Not a novel or undiscovered market at this point, but search stocks are cheap relative to where they have been recently. And web usage only grows each day as people literally embed themselves in their cell phones.
While the value of social media ads is starting to be questioned more broadly (see the recent Facebook advertiser lawsuit) search ads are late funnel & drive high-intent user traffic. Further, many of the leading search engines also have dominant video destinations, whereas Facebook’s video push was based in large part on “fake news” styled metrics. Worse yet, Facebook got many other publishers to follow them into their video-first doom machine.
Facebook is so addicted to free content AND not sharing adequate revenue with publishers that even Instant Articles bombed. Facebook has already took a beating on the margin front by stating they were going to shift toward more friend posts & hire many moderators.
Will the market accept ANOTHER huge market hit by them investing huge into premium video before they have a strong end-user use case? And, if they pushed hard into video, how would they compete against the head start Netflix & Amazon have, the great IP Disney has, or the device ownership Apple has?
The other day Yandex was up 7% and today it is off 17%. Their market cap is around $9.5 billion and they own the Uber equivalent in the Russian market in addition to their strong domestic search share. They also have a Prime-like subscription service with music & other features & are shifting away from an eBay type ecommerce business to more of an Amazon styled ecommerce business.
Baidu was around $240 a share when the trade war narrative started to bite & their 52-week high was $275. It’s now at $192, so it is off about 30%. Their market cap is around $80 billion & they own a big chunk of an online video portal named iQiyi (IQ) which is like a mash up of YouTube & Neflix. Baidu owns almost 70% of it. Backing out that equity stake the rest of Baidu is valued at under $70 billion offset by what’s on their balance sheet.

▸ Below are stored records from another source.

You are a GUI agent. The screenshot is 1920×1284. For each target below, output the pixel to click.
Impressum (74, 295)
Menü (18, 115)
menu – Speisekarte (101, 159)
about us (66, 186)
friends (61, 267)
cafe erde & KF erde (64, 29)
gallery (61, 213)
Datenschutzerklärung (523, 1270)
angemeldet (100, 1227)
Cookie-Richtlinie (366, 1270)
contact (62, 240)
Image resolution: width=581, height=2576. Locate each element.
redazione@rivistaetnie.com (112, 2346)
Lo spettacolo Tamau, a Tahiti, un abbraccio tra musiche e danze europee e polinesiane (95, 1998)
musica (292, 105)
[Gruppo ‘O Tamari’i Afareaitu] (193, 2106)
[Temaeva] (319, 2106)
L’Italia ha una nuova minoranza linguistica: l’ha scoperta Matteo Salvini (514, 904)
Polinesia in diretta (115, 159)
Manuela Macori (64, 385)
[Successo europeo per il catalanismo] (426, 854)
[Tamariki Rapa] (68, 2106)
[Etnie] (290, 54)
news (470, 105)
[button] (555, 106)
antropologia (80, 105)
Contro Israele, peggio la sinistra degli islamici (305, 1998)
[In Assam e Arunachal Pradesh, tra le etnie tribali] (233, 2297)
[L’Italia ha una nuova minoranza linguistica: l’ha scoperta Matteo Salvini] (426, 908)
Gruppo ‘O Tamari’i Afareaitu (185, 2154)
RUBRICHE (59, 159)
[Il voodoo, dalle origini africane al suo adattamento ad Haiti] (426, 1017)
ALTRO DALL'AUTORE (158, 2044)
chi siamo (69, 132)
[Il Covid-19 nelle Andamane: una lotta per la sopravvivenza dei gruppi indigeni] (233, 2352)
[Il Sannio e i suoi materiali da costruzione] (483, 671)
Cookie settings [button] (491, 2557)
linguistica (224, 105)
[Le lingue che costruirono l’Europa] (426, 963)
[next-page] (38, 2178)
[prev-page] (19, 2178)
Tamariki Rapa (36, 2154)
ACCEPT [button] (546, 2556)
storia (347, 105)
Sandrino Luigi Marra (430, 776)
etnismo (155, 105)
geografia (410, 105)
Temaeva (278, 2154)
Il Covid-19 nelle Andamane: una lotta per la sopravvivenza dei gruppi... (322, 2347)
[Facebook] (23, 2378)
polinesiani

Google dominates the web. The #2 search engine is…YouTube. I think most people are unaware of how under-monetized Google & YouTube are in emerging markets. If you use a VPN which allows you to shift your location to an emerging market and clear your cookies or use a new different web browser you will see that YouTube has maybe 1/3 to 1/4 the ad load in emerging markets as it has in the United States. The same deal exists with the general web search results. The interface is ad-heavy in the United States because both Bing & Yahoo! are extreme on this front. About the only general web search player in the United States that is fairly lite on their ad load & used by anybody is DuckDuckGo. Yandex also has a global version of their search engine, though it has a lot more spam on it than their localized version does because it has less end user data to refine the results & they don’t spend as much capital policing search results that are rarely used.
The counter view of search being toast is offered by George Gilder in his Life After Google.
I’ll read the book, but I suspect until there is a recession search ad revenues will keep growing ~ 20% a year.
Tim Berners-Lee is also working on a project hoping to upend the business models of Google & Facebook by giving web users more control over their data.
The centralization & decentralization of power has been a recurring fight throughout recorded history.
The first central currency was introduced by the British monarchy as a way to control the decentralizing tide of the merchant economy. The Teddy Roosevelt-led antitrust movement was aimed at reversing the centralizing tide of industrialization. Today, rising antitrust ambition in the E.U. and the U.S. is set on forcing much the same. Even Donald Trump’s trade war is a move to push global trade towards a decentralized system — away from distributed-supply-chain interdependence and towards nation-by-nation manufacturing independence.